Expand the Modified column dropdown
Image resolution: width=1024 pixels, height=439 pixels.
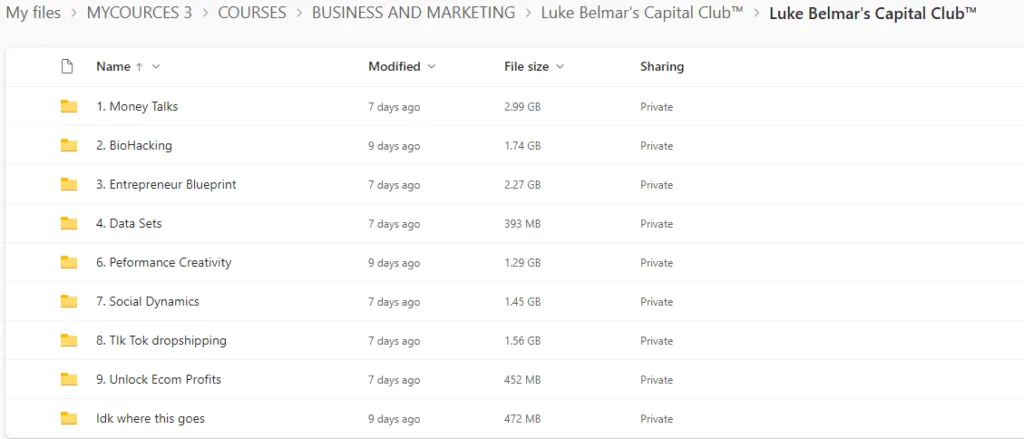point(432,67)
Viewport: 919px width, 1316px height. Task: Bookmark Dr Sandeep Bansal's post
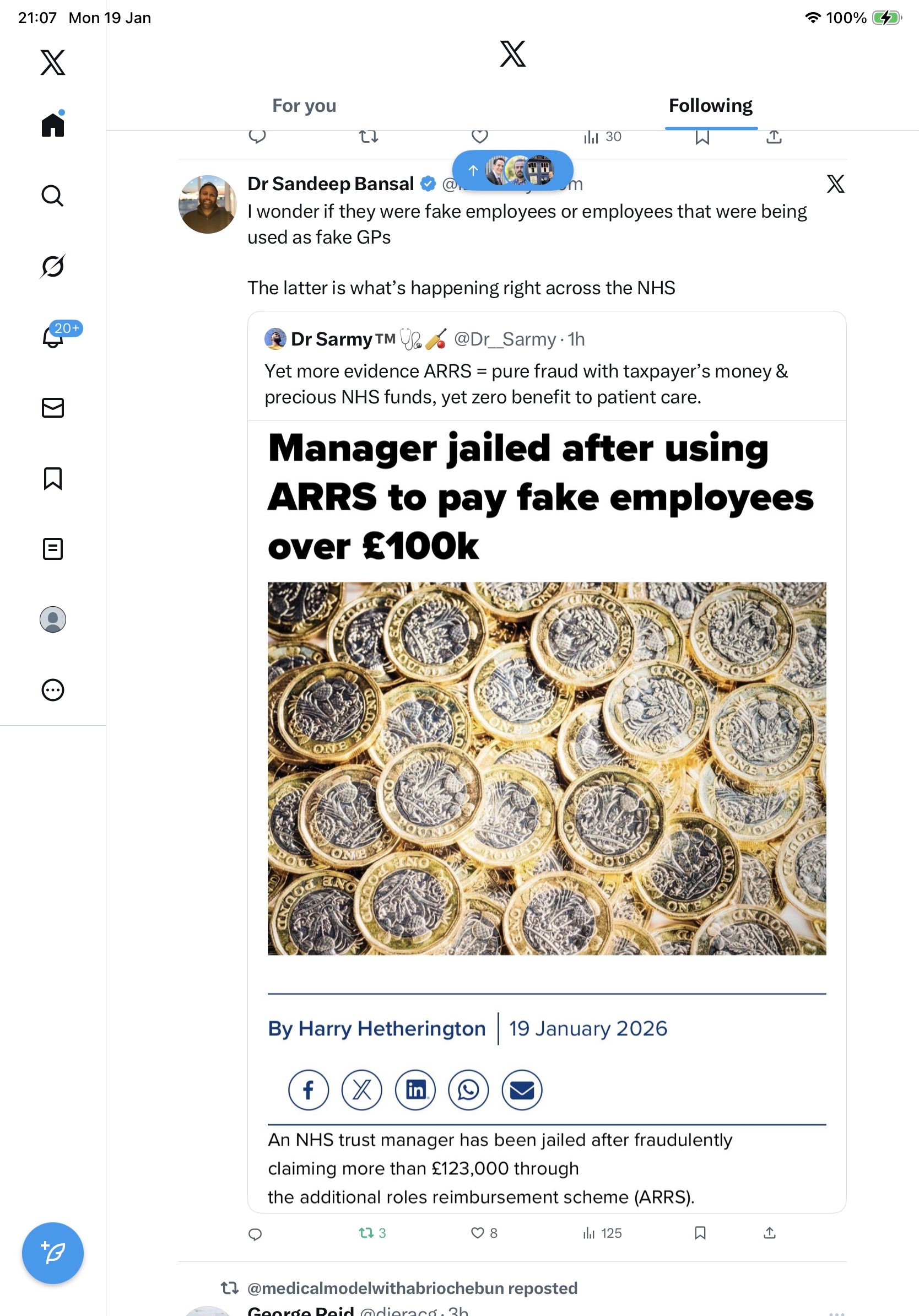point(700,1233)
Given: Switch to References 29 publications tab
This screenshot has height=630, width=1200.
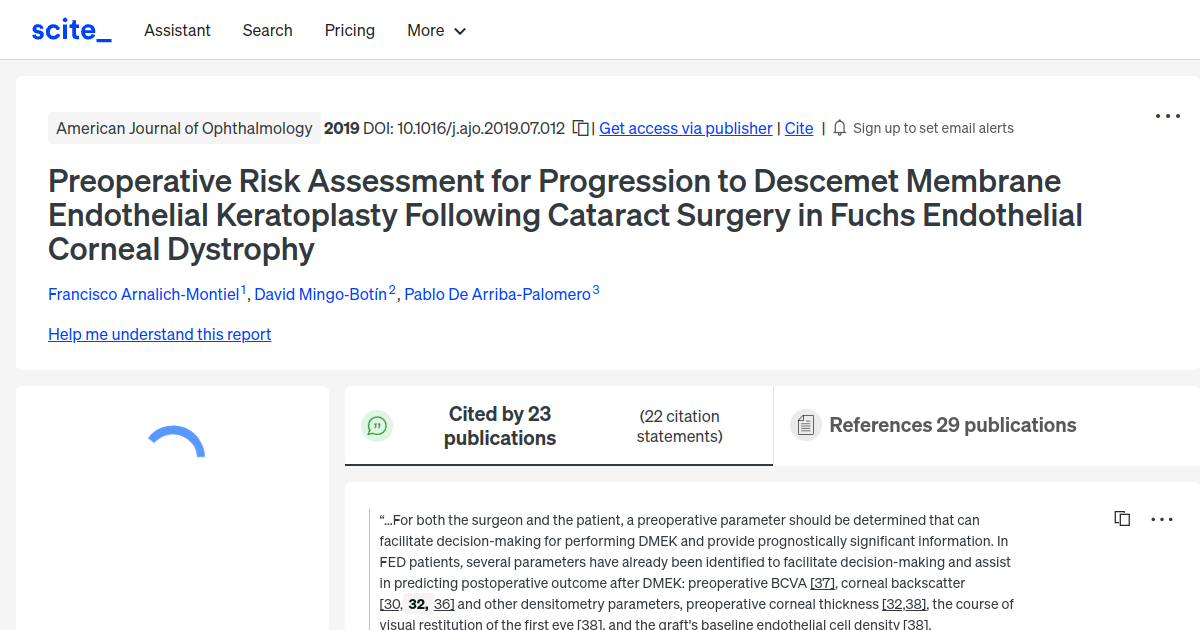Looking at the screenshot, I should 952,425.
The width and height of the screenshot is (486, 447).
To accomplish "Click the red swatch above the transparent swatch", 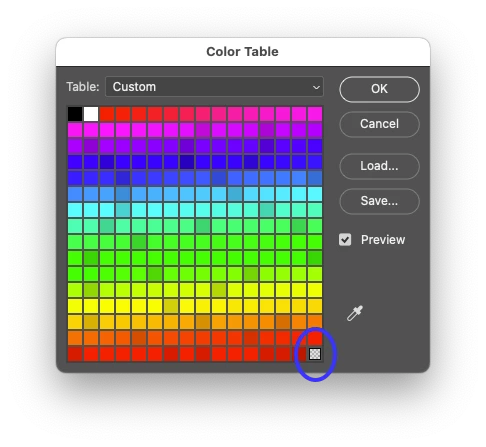I will 315,338.
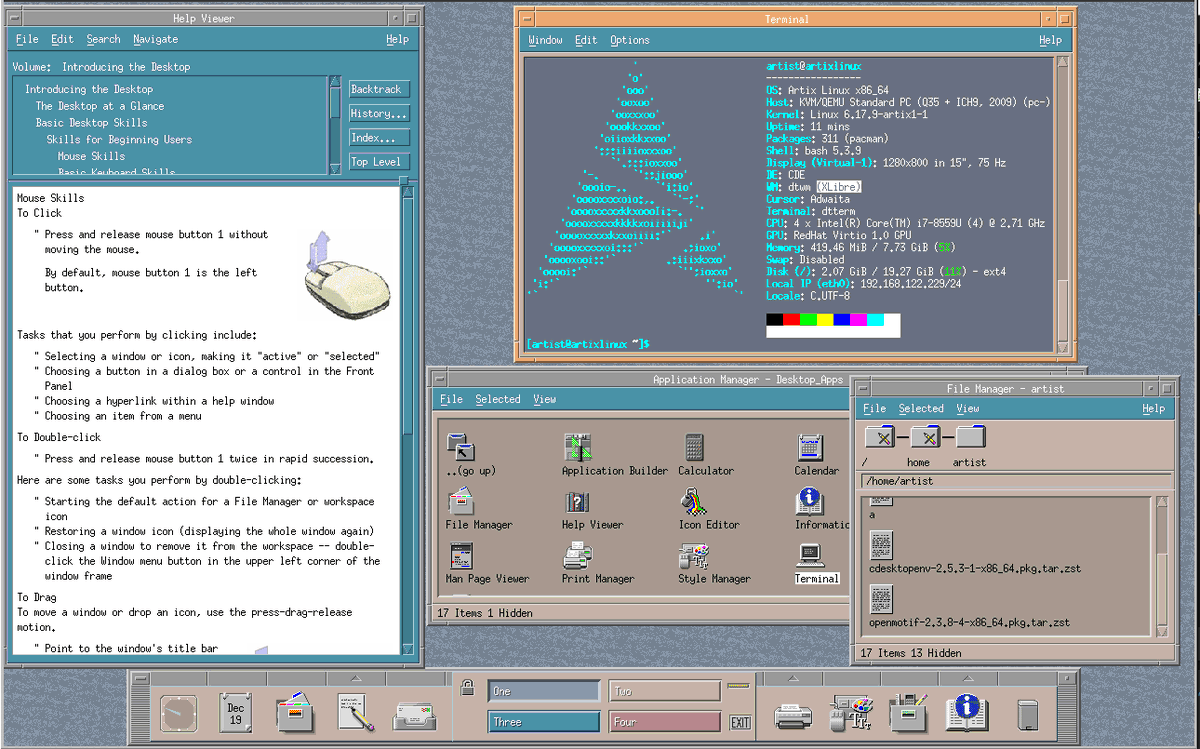Expand subpanel arrow above help icon
This screenshot has width=1200, height=749.
click(x=967, y=680)

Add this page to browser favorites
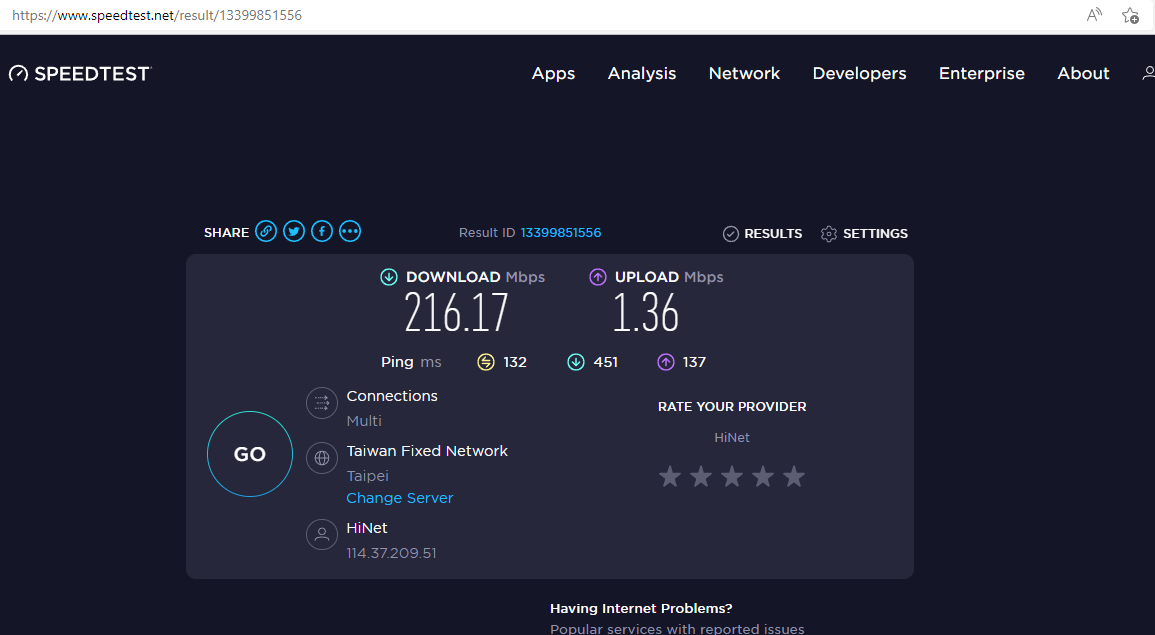pos(1130,16)
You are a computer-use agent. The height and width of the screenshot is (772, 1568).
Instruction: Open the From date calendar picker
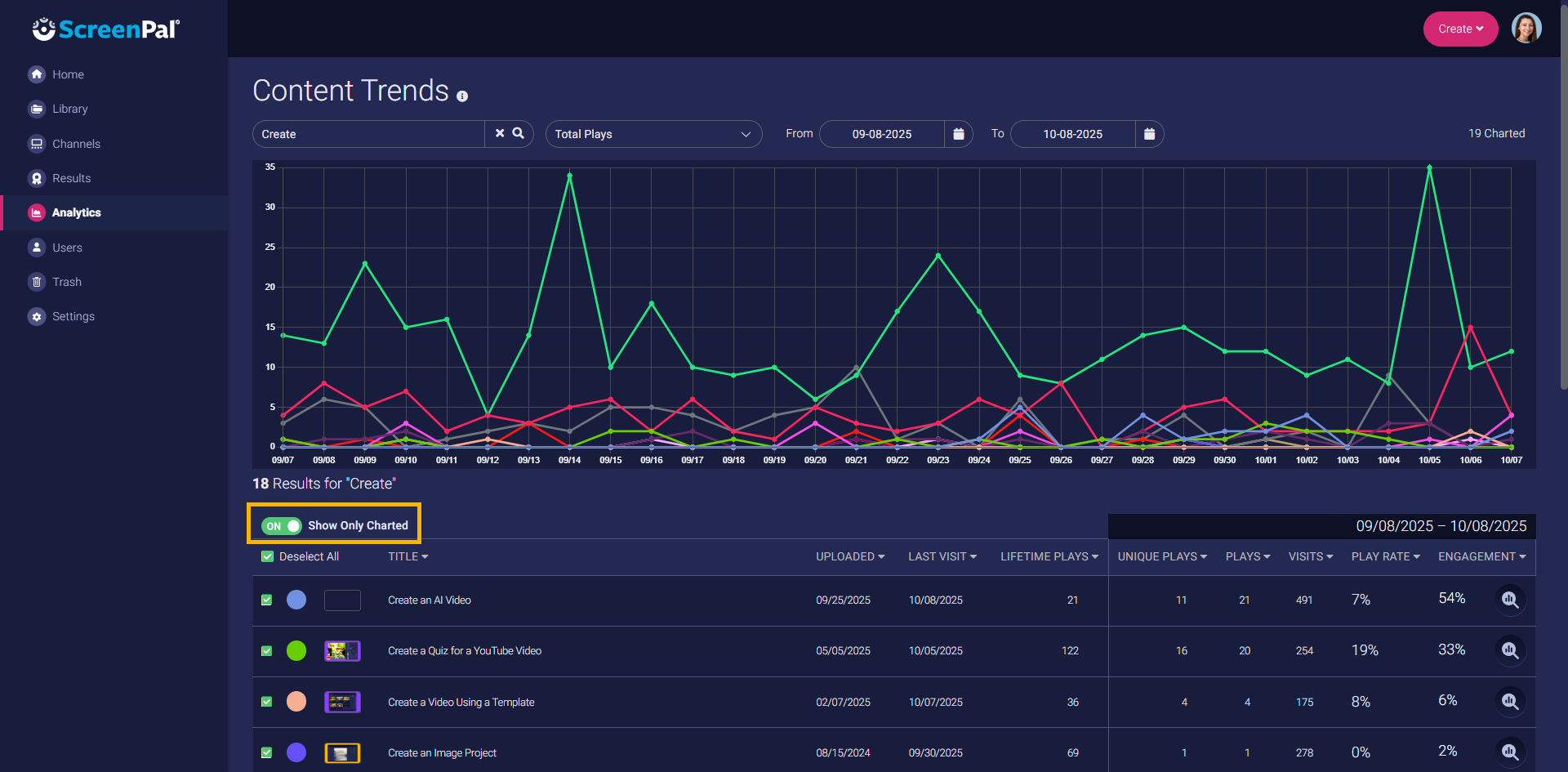[958, 134]
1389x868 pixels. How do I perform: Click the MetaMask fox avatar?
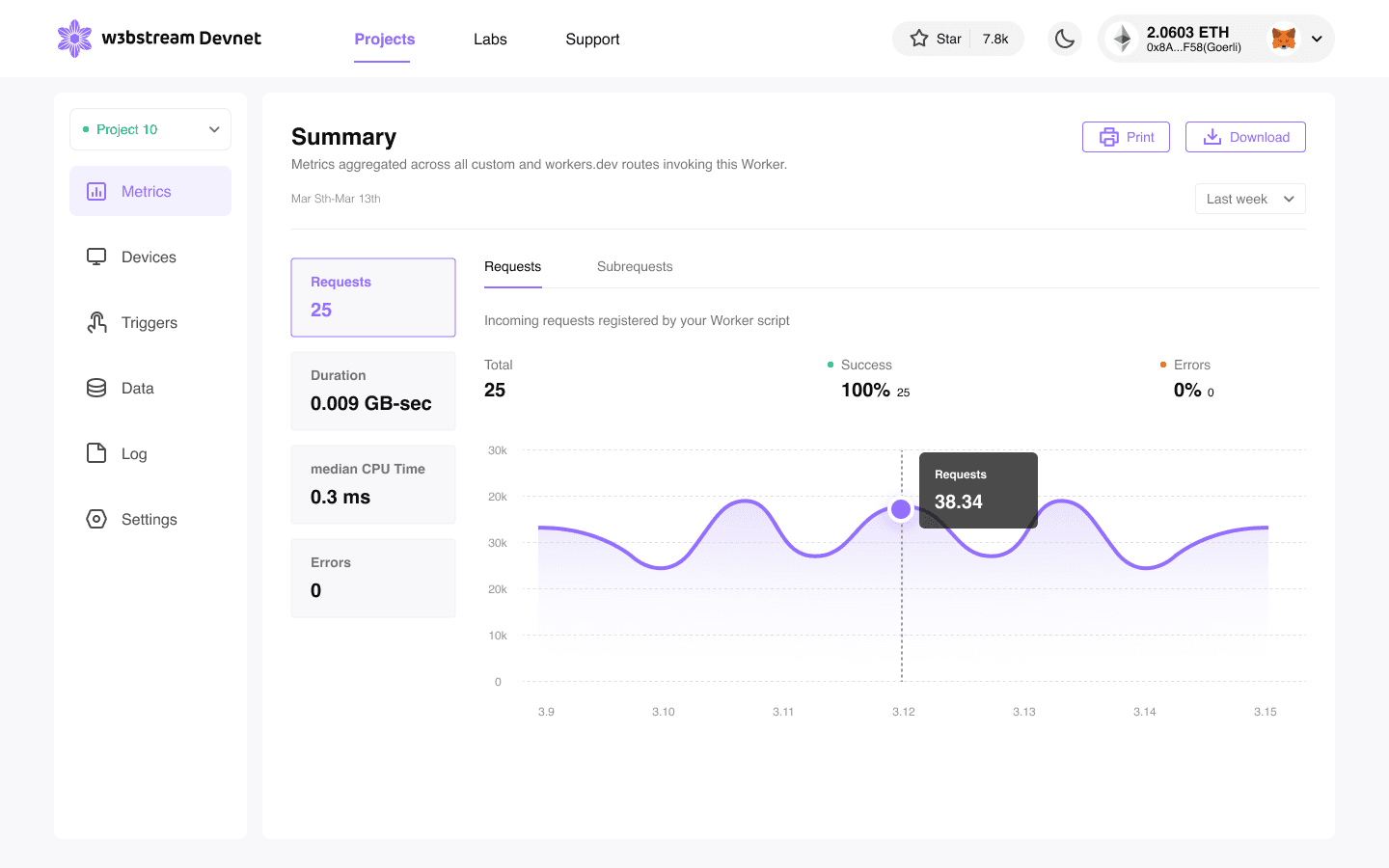point(1284,39)
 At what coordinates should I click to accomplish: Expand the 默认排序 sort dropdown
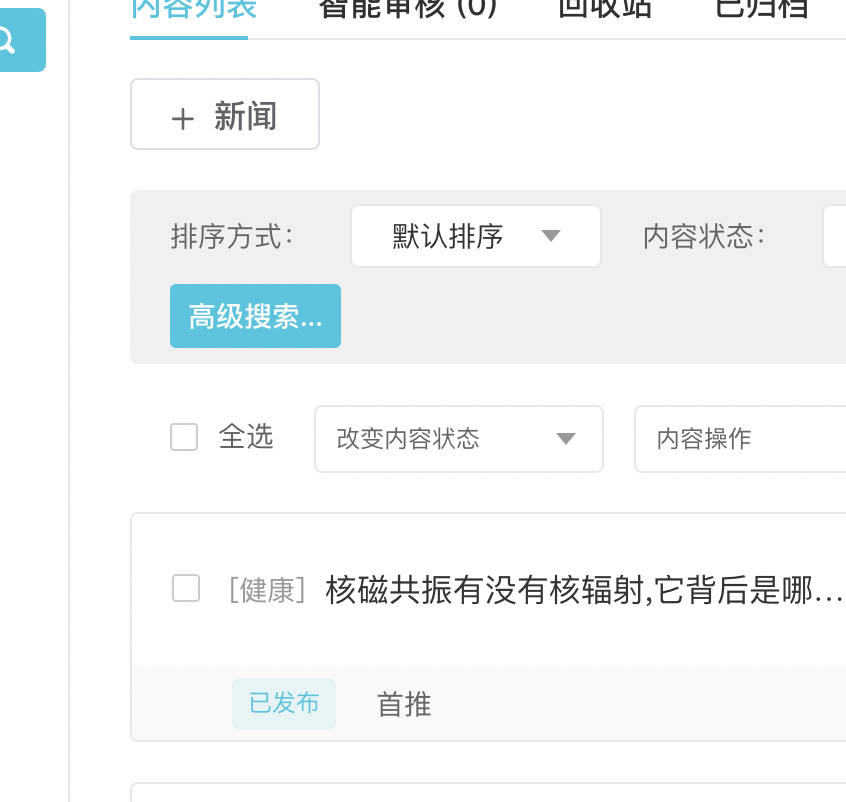click(475, 237)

Problem requirements — Only the lines from the one containing "1389x868 pixels. How" through the final line of the entries belong in the copy, both ends included. Pictures stay out.

Solution to the exercise —
1389x868 pixels. How do I perform: Click the MetaMask fox avatar?
point(1284,39)
 At what coordinates should I click to accomplish: Expand the 默认排序 sort dropdown
click(475, 237)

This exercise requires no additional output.